Using the passage about the Russian Socialist Party, answer yes or no to whether each statement agrees with it, and quote the words from the passage that decide each answer.
1. The Ministry of Justice registered the party in 1996.
2. The party's program gives priority to moderate conservatism.
3. The party received 0.24% of the vote in the 1999 parliamentary elections.
── Passage to read
Russian Socialist Party (RSP; ) was a political party in Russia led by Vladimir Bryntsalov.

Despite the leftist-sounding name, the main priorities of the activities indicated in the party's program are the ideas of moderate conservatism, traditionalism and social orientation. Other value orientations were most fully presented in other program documents of the RSP, however, in fact, they did not find their embodiment in practice.

The RSP was formed at the Constituent Congress on April 27, 1996. Like many other electoral associations of that period, in the second half of the 1990s, the party developed a new version of amendments and additions to its Charter, which was associated with obtaining the status of a political public association. The Russian Socialist Party was registered by the Ministry of Justice of the Russian Federation on December 7, 1998. The chairman of the party during its existence was Vladimir Alekseevich Bryntsalov. As a result of the 1999 parliamentary elections, 0.24% of citizens who took part in the voting voted for the Russian Socialist Party.
────
── Items
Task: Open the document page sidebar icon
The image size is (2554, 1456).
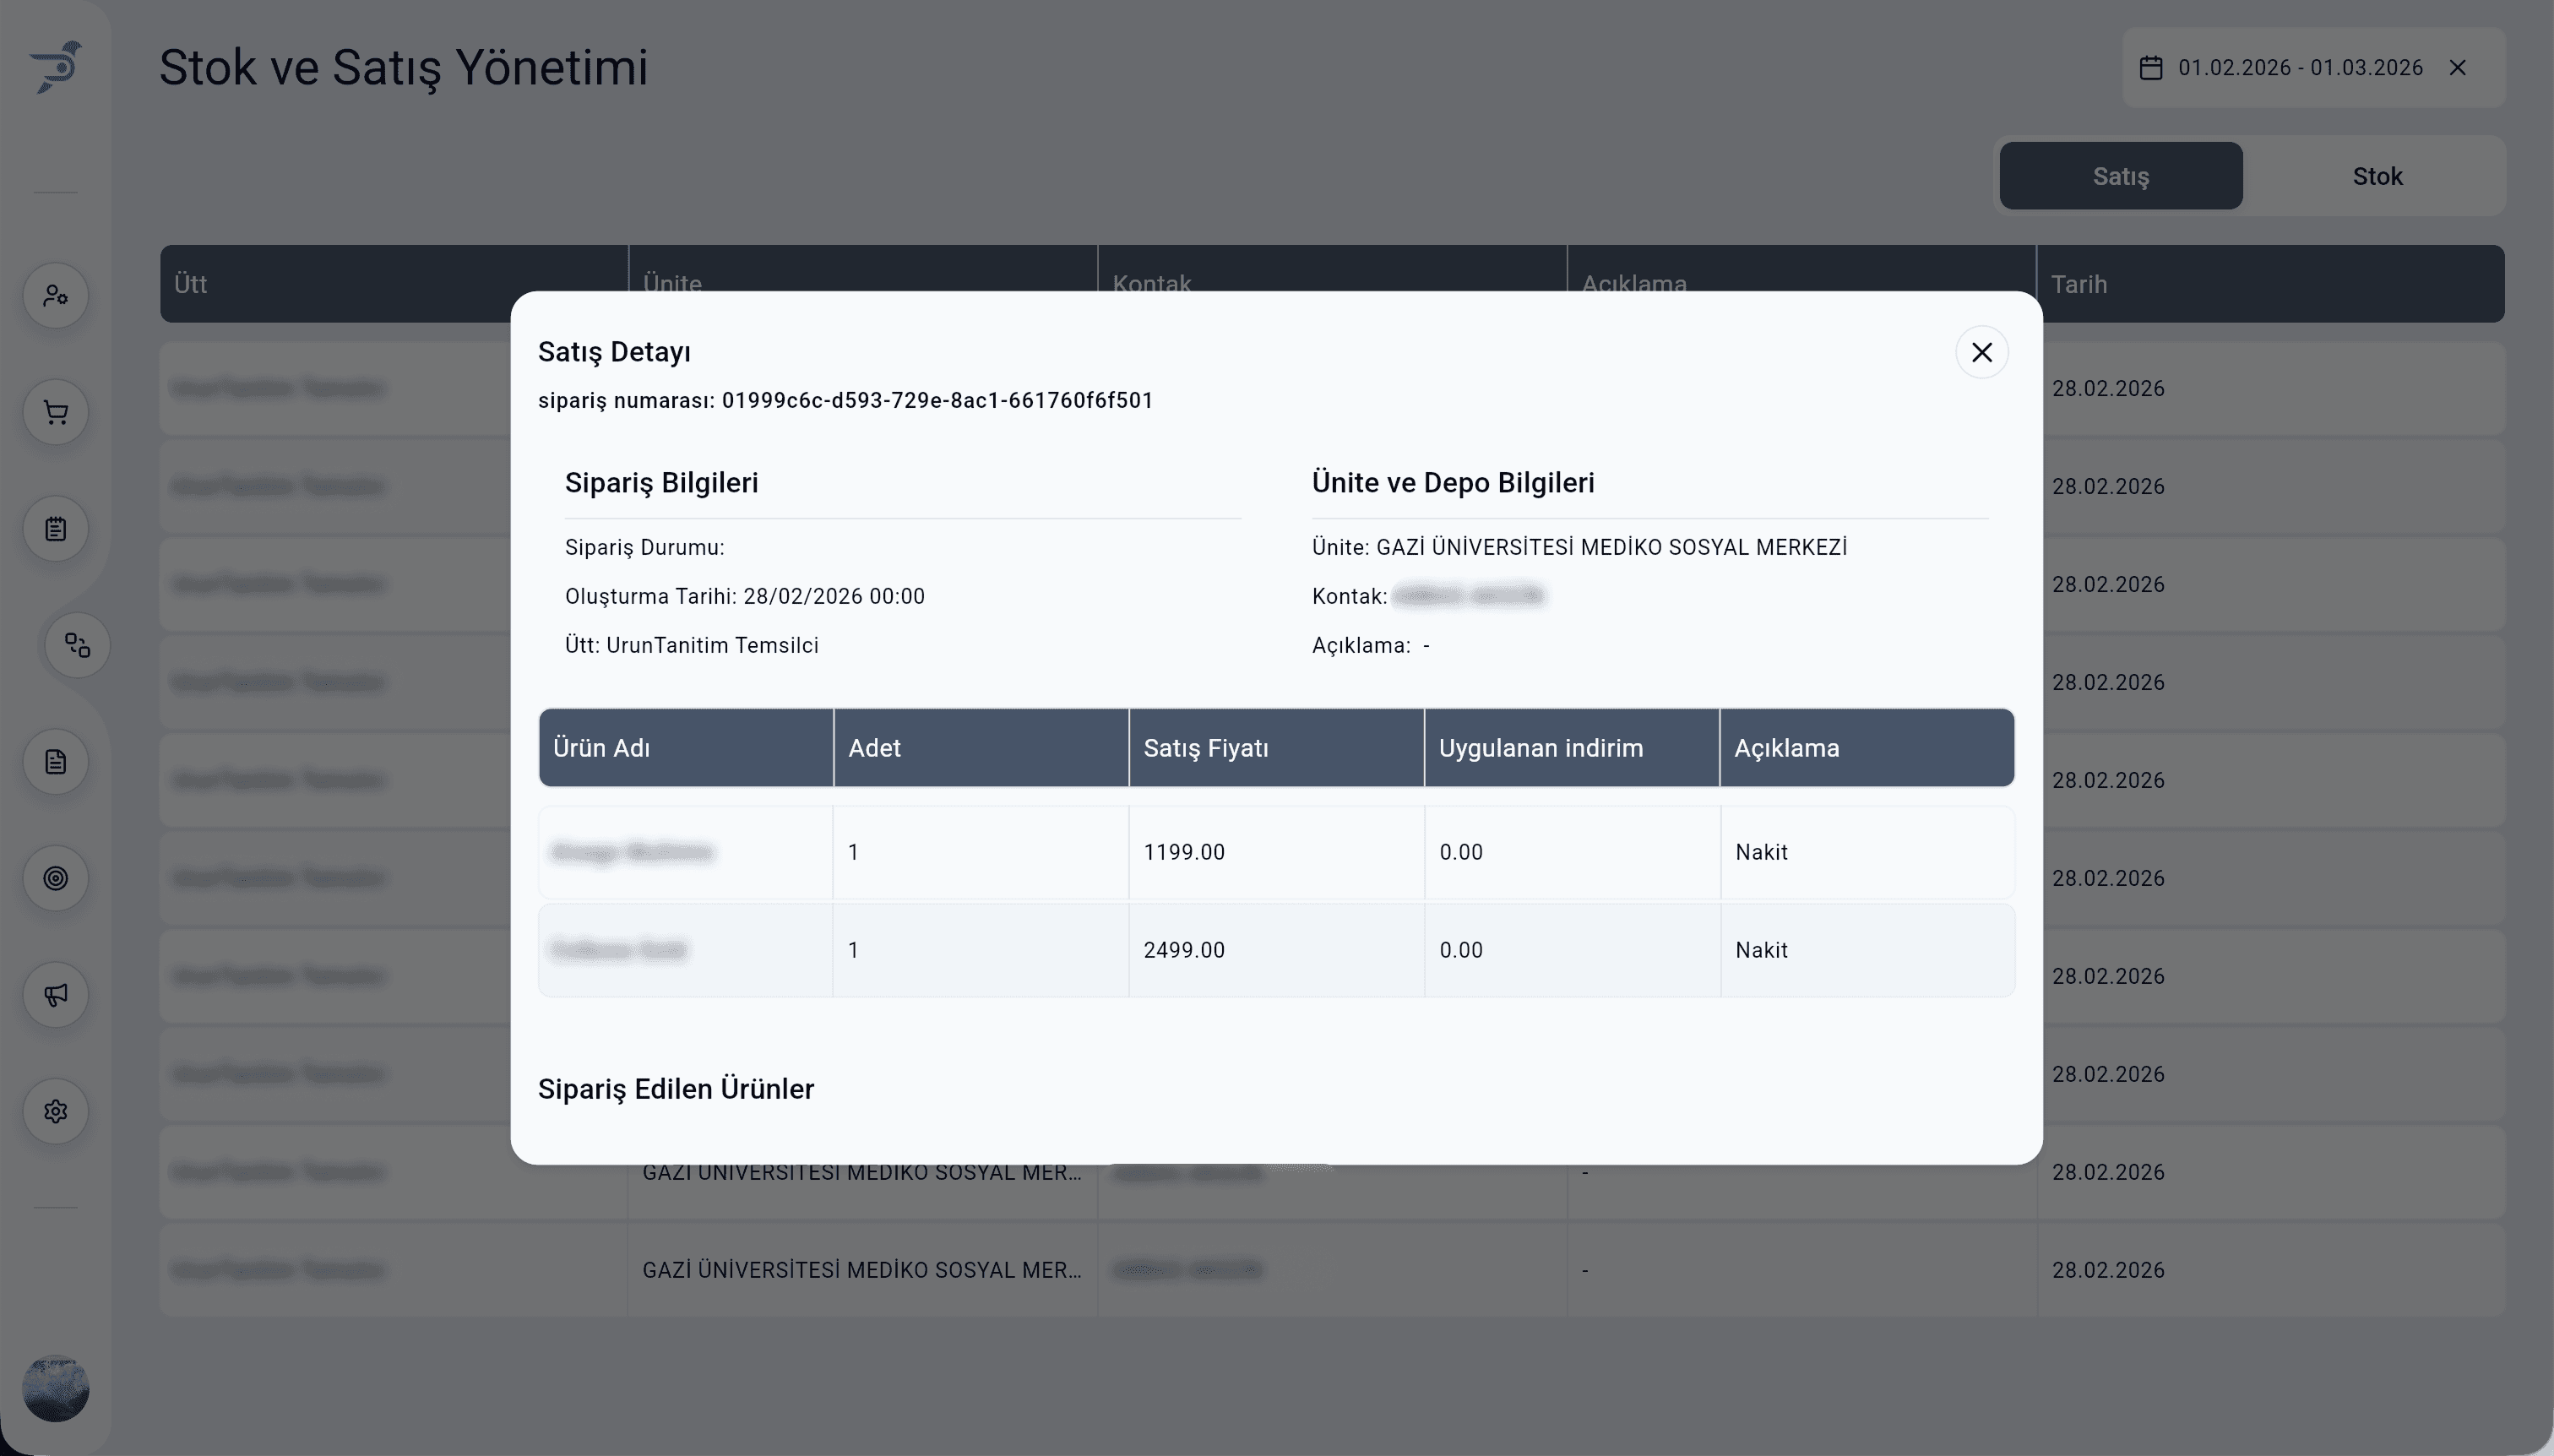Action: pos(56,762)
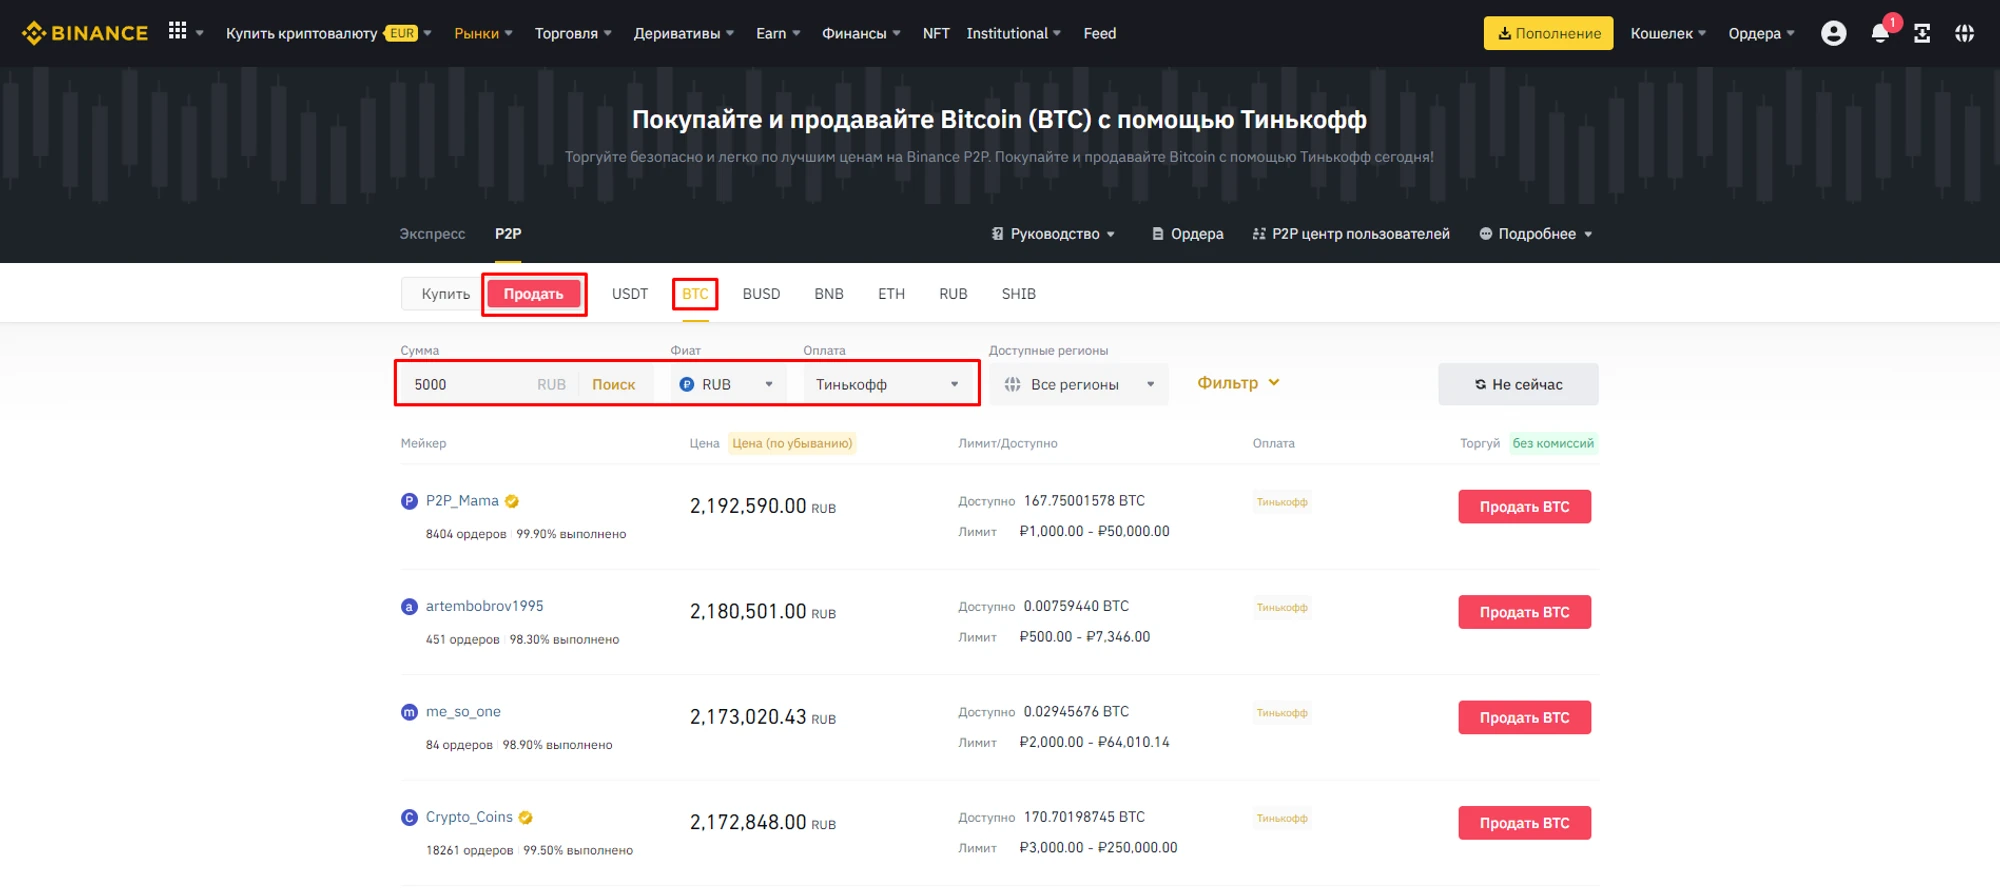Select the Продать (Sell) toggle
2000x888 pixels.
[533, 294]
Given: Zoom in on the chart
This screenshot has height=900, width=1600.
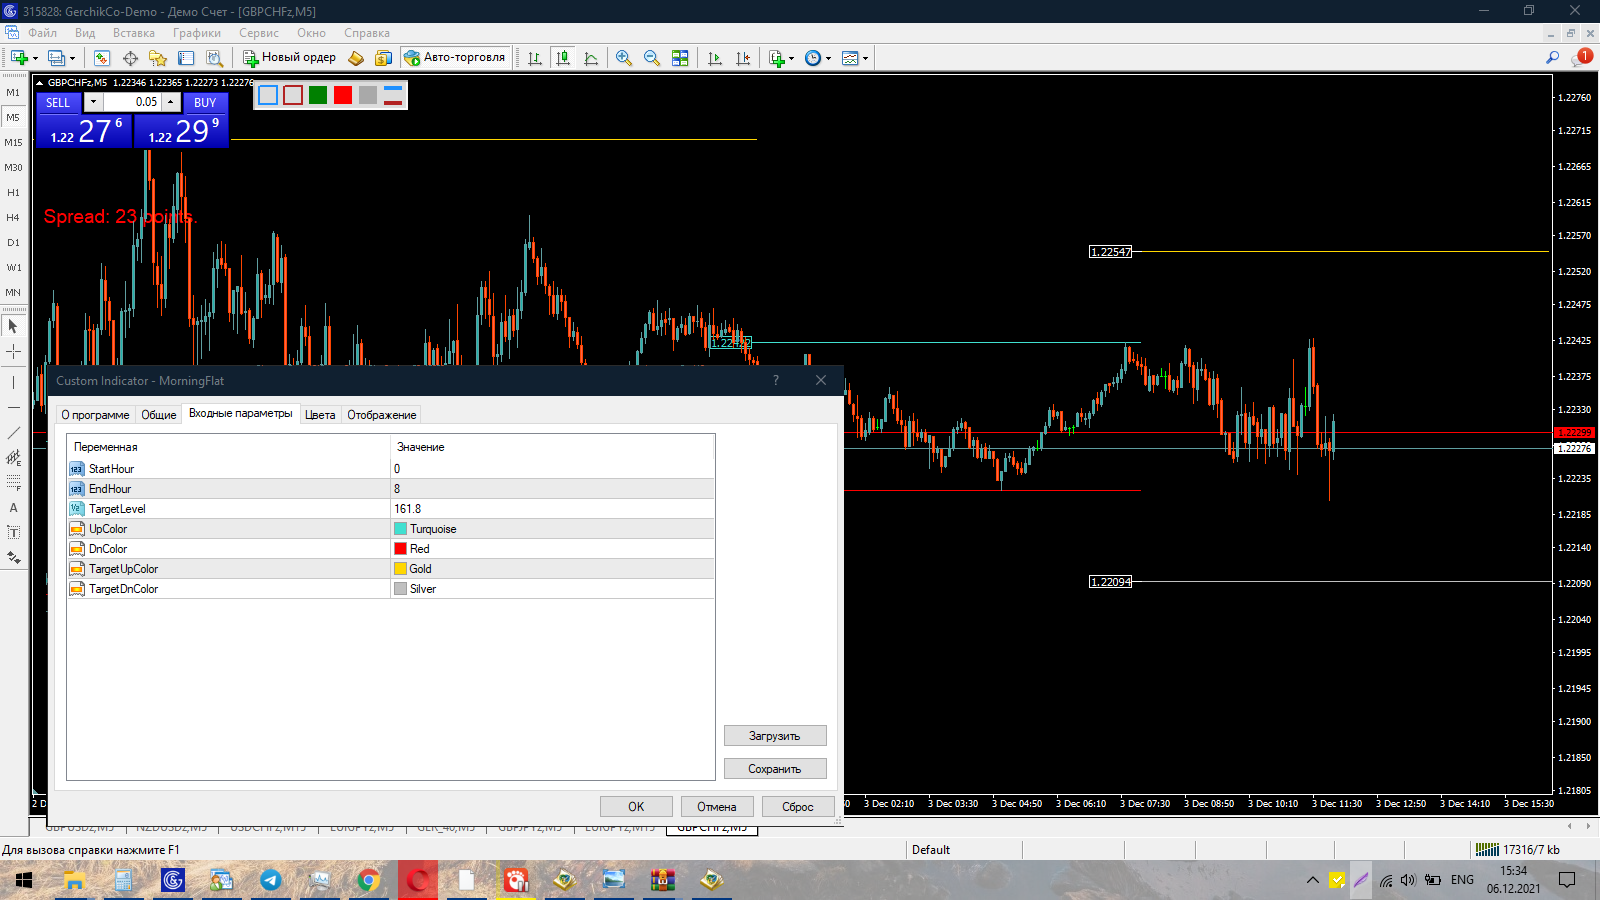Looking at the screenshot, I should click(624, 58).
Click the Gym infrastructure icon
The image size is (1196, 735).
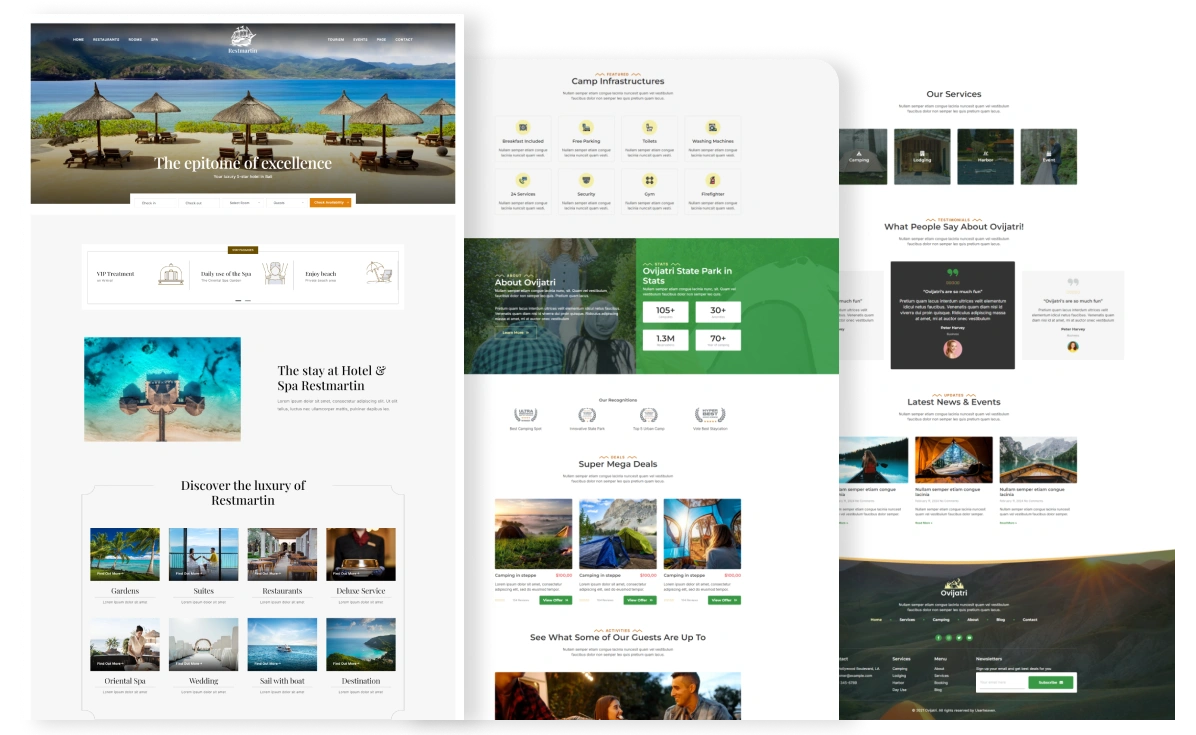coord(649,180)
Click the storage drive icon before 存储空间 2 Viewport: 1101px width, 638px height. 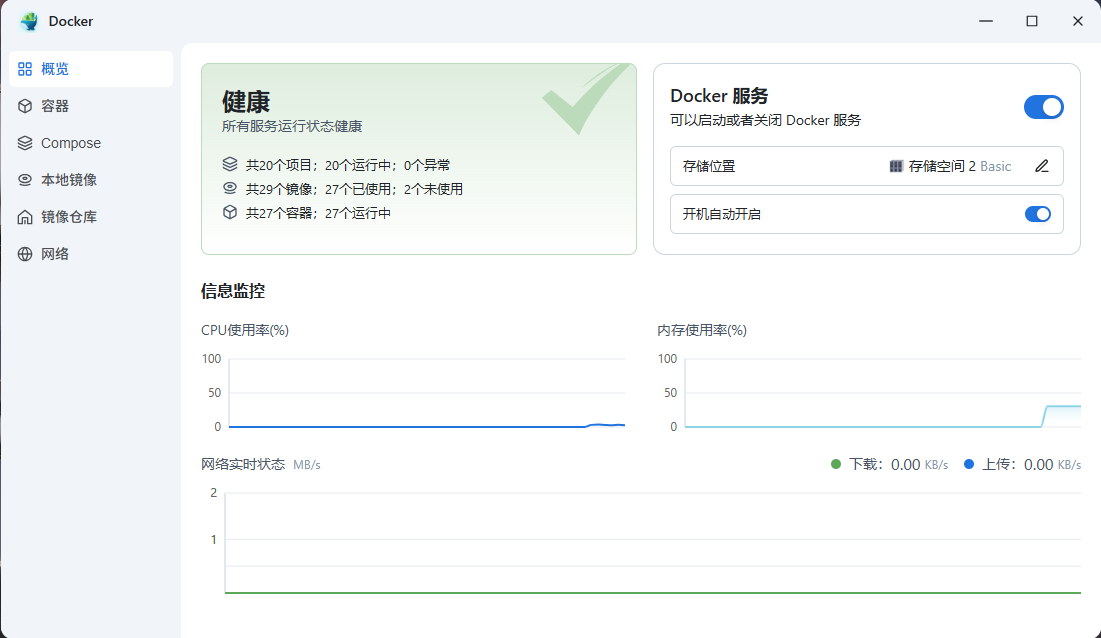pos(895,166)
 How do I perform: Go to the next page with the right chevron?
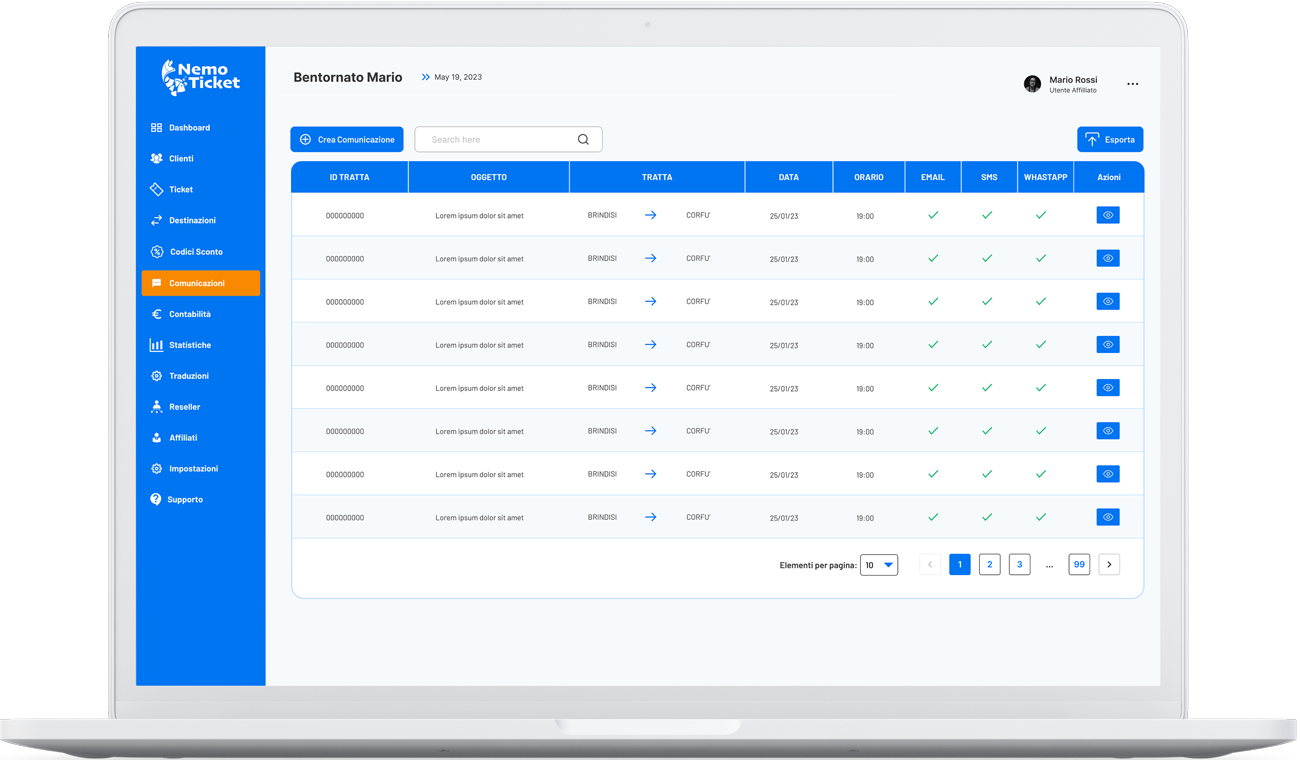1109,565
────
* [Output for this exercise]
1. No: "The Russian Socialist Party was registered by the Ministry of Justice of the Russian Federation on December 7, 1998."
2. Yes: "the main priorities of the activities indicated in the party's program are the ideas of moderate conservatism, traditionalism and social orientation"
3. Yes: "As a result of the 1999 parliamentary elections, 0.24% of citizens who took part in the voting voted for the Russian Socialist Party."